Well, this time I made a mistake with the catch-up. Having never undergone a major surgery before, I miscalculated what my body could handle in the post recovery period and the catch- up game actually backfired on me. Fearing that my recovery wasn’t progressing fast enough, I chose to begin Physical Therapy sessions at 4 weeks post-op instead of 6 weeks as recommended by my surgeon. In my over-zealousness to get back to normal, I over-did it with the PT exercises and ended up re-injuring the same muscles that were trying to heal from the surgery. I ended up with a grade II sprain/tear to the left upper part of the trapezius muscles. Trust me, when you injure that muscle, you can’t do much of anything that involves the movement of your head or arms without experiencing jolts of excruciating pain. It took me 4 weeks of doing nothing before that muscle started to heal, again. In other words, I had to an “anti”-catch up, something Im not used to.

I’m not sure which I hate the most, not being able to breath well or experiencing episodic deep searing pain, or both at the same time. Since I’ve dealt with breathlessness most of my life, I would probably rate pain as the worse of the two evils. Interestingly, just like when Im feeling really short of breath, when I added music to my walks, it diminished the sensation of discomfort. Don’t get me wrong, I still feel the pain, but somehow, it’s not as bothersome when I’m listening to music. The pain moved from the foreground to the background if you will. But I digress.

So, what does walking have to do with surgery on your neck and spine anyways, and why has this catch-up been so difficult. First of all, when they do (PCDF)surgery on your spine, they enter through the back of your neck and cut through a ton of muscle and other tissue in order to get to your spine. The biggest muscle they have to cut through is trapezius. If you remember your muscle anatomy, the trapezius muscle is huge covering most of your neck, shoulders and a good portion of your back. There’s also a lot of nerve fibers that run through that muscle. As healing progresses scar tissue develops. All of that takes time and until it does, all those areas hurt, especially when you’re moving around. I remember on those first couple of walks I was still wearing a hard C-collar to support my head. Boy, it was painful. Id also been bed ridden for a couple weeks, so my legs were weak as well. Having said that, walking is absolutely one of the best things you can do after this kind of surgery, or pretty much any surgery for that matter. It gets your blood pumping and forces you to take deep breaths which helps prevent atelectasis. From the first day after surgery, they will get you out of bed and walk you.
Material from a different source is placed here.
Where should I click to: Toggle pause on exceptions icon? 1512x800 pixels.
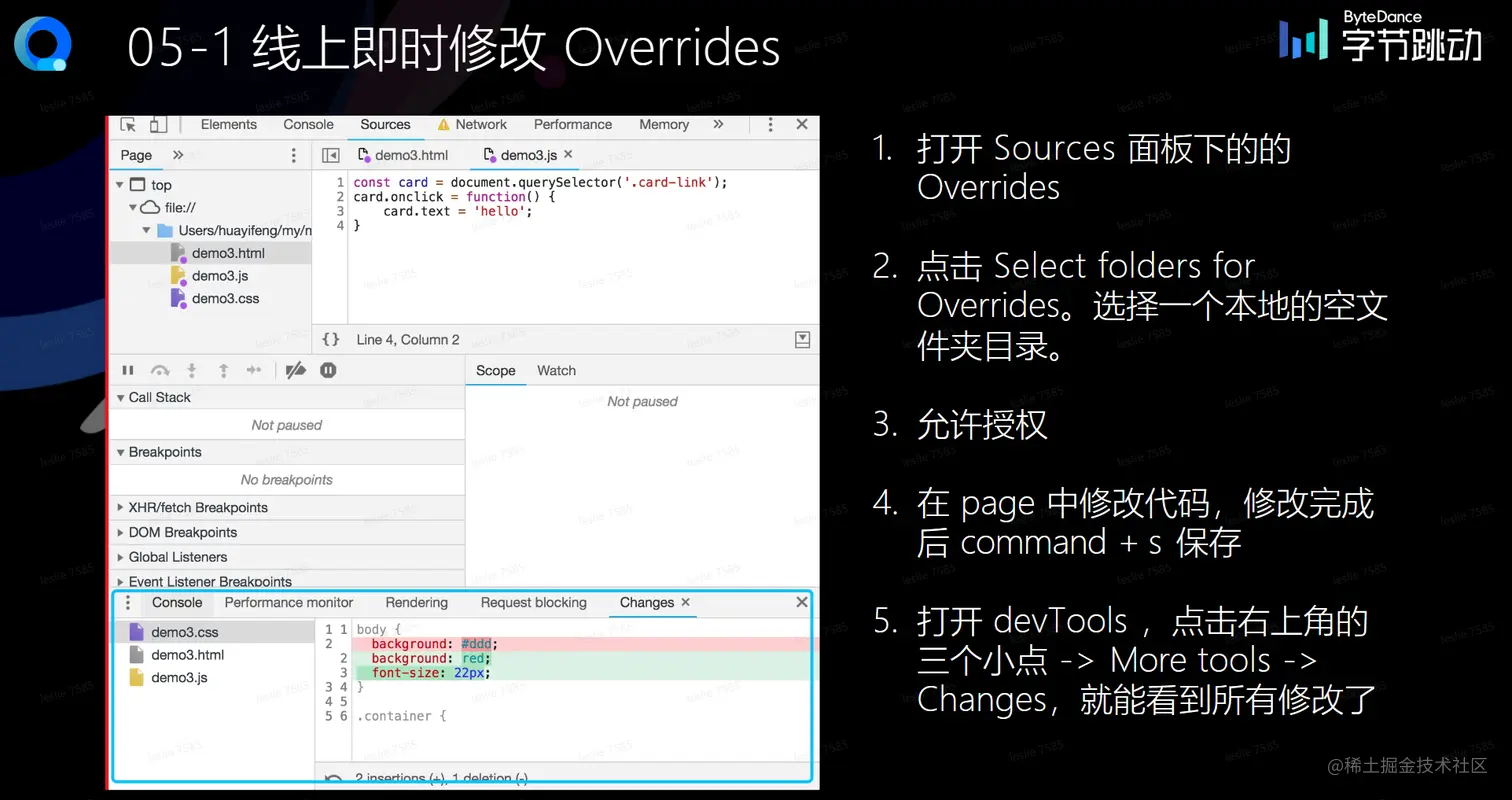tap(328, 370)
It’s now been 18 weeks since my surgery, and despite what seems like a painstakingly slow recovery with multiple catch-up cycles, both with my asthma and surgery, I’ve regained almost all of my pre-surgery stamina.In the process Ive also learned that it’s not only my shoulder muscles that have become weak, it’s also my arms. Even before this surgery, when it came to my fitness regimen, I really neglected my upper body. Walking is great, but it’s not going to give you stronger arms or shoulders which you’ll definitely need as you grow older. I promised myself Id work on that.

Now that I’m finally caught-up with this latest catch up, what’s next? Is there an unforeseen endurance event in my future? If I attempt to train for one, how many more catch-ups will I have to endure? I swore after completing my 10th full marathon back in 2014, I would never attempt another. Maybe I should set a goal for different type of physical adventure. One that doesn’t require as much intense physical preparation and therefore a lower risk for catch-ups. Instead of a race, maybe a longer trek, but at a much slower pace. Something like a pilgrimage walk. Perhaps the last 100kms of the Camino De Santiago in Spain or the Cammino San Vili that passes through the North of Italy? I wonder if my lungs could handle those local climates? Hmmmmm

One thing’s for sure, compared to when I first embarked on this Journey 17 years ago, I’ve learned that this old body can still handle just about anything I, this disease or any surgery throws at it. It has this uncanny ability to “catch-up”.